(What you need to do)
1 > From the interview excerpt on quantitative easing, output the text starting at "Oh, yes. That’s" and ending at "a bestseller here.".
2 > Answer these questions using the interview excerpt on quantitative easing:
(a) Who wrote 'When Money Destroys Nations'?
(b) What is the title of R W Johnson's book?
(c) Which three public sector groups does the speaker name as having started to take too much money in Detroit?
3 > Resume the interview on quantitative easing and Zimbabwe, picking up after its final sentence.

#### Passage to read ####

He’s not well handled, if you know what I mean.


We’ve all said things we shouldn’t have said. He’s saying a lot of them.

But on economics – it’s hard to fault him.

I know, but we do agree. Yes, we do agree economically.

Let’s just start off with the whole quantitative easing story and the consequences thereof. You have some thoughts.

Oh, yes. That’s the whole thing, so there’s three books, cross my book, but this is a fantastic book. It’s written by a South African, Philip Haslam. It’s ‘When Money Destroys Nations’ and it is about the collapse of Zimbabwe and the continuing collapse of it. Then there’s this book by another South African, R W Johnson, is ‘How Long Will South Africa Survive’.

Johnson’s has been a bestseller here.

It is. These guys are brilliant. I mean not that mine’s not brilliant but these guys are brilliant, you know. They are fantastic, so the beauty of it, as Philip says in this book is that South Africa has an opportunity to, just study what happened next door to them, in Zimbabwe, and you will see what quantitative easing does across the world.

Basically, what the three books are saying, Zimbabwe, South Africa, and my book is that this is going on worldwide, and when quantitative easing comes in printing money, then what happens is the gap between the rich and everyone else goes wider, but also corruption gets bigger. I know you guys are having trouble with Eskom and all that but America has the same thing. Detroit collapsed because our Public Sector Unions started the teachers, the fire fighters, and the police – they started taking too much money, and so did the Labour Unions.

#### Information provided ####

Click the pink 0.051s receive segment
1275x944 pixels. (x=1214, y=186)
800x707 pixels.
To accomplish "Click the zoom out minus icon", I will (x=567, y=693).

####

(Results for the exercise)
1 >
Oh, yes. That’s the whole thing, so there’s three books, cross my book, but this is a fantastic book. It’s written by a South African, Philip Haslam. It’s ‘When Money Destroys Nations’ and it is about the collapse of Zimbabwe and the continuing collapse of it. Then there’s this book by another South African, R W Johnson, is ‘How Long Will South Africa Survive’.

Johnson’s has been a bestseller here.

2 >
(a) Philip Haslam
(b) 'How Long Will South Africa Survive'
(c) The teachers, the fire fighters and the police

3 >
Detroit collapsed. Stockton collapsed, and Alameda collapsed. Chicago is next, so the same thing that is going on, when I come to South Africa, and I love South Africa, it breaks my heart to see your systems breaking down, but I’ve already seen it in the States.

It’s just mirroring issues that happened elsewhere.

Yes, and that’s why Fuller wrote the book ‘Gross Universal Cash Heist – Grunch of Giants’, and it’s how the guys who operate the World Bank and the IMF operate. I’m not saying they’re bad people. Do you know what I mean? They have their agenda. You have your agenda. I have my agenda. Again, my agenda is why don’t we teach this in school?

You said, and I want to get back to that, that people who are uneducated financially do not ask the tough questions. They don’t ask the questions because they don’t understand it.

That’s correct. Do you know, back when I was a kid in the 60’s, I was taught to work hard and save money and invest for the long term in the stock market. Let’s look at the stats. In 1970 – if I had put a million Dollars in the U.S. Bank they paid me 15 percent interest, so a million Dollars at 15 percent would be $150 thousand (back in 1970). Now $150 thousand was a lot of money back in 1970, so today if I put a million Dollars in the bank and some 40 to 50 years later, if I put a million Dollars in the bank, I’m lucky if I get two percent, so two percent on a million is $20 thousand.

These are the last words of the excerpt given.